Researcher Will Bosworth monitors a robotic cheetah during a test run.

A new cheetah-inspired robot can run at more than 10 miles per hour, jump 16 inches into the air, and land safely.

Credit: Charles Krupa/AP

Massachusetts Institute of Technology (MIT) researchers have developed a cheetah-inspired robot that can run on batteries at speeds of more than 10 miles per hour, jump about 16 inches high, land safely, and continue running for at least 15 minutes.

The researchers designed 12 lightweight motors, electronics that control power for the motors, and an algorithm that determines the amount of force a leg should exert to maintain balance while running. An onboard computer organizes data from various sensors and sends commands to each motor.

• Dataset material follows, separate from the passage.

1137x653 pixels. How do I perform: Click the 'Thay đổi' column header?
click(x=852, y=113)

"This is kind of a Ferrari in the robotics world, like, we have to put all the expensive components and make it really that instinctive," says MIT professor Sangbae Kim.

Sensors inside the robot measure the angle of each leg and that information is sent to an onboard computer that organizes data from the Inertial Measurement Unit.

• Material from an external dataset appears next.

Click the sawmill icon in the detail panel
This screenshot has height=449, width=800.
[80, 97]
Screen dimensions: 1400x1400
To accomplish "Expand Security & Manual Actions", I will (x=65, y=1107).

The project is funded by the U.S. Department of Defense's Defense Advanced Research Projects Agency.

Kim says insights learned from the design of their prototype could have real-world uses, including revolutionary prosthetics, wearable technologies, all-terrain wheelchairs, and vehicles that can travel efficiently in rough terrain much like animals do. "In the next 10 years, our goal is we are trying to make this robot to save a life," he notes.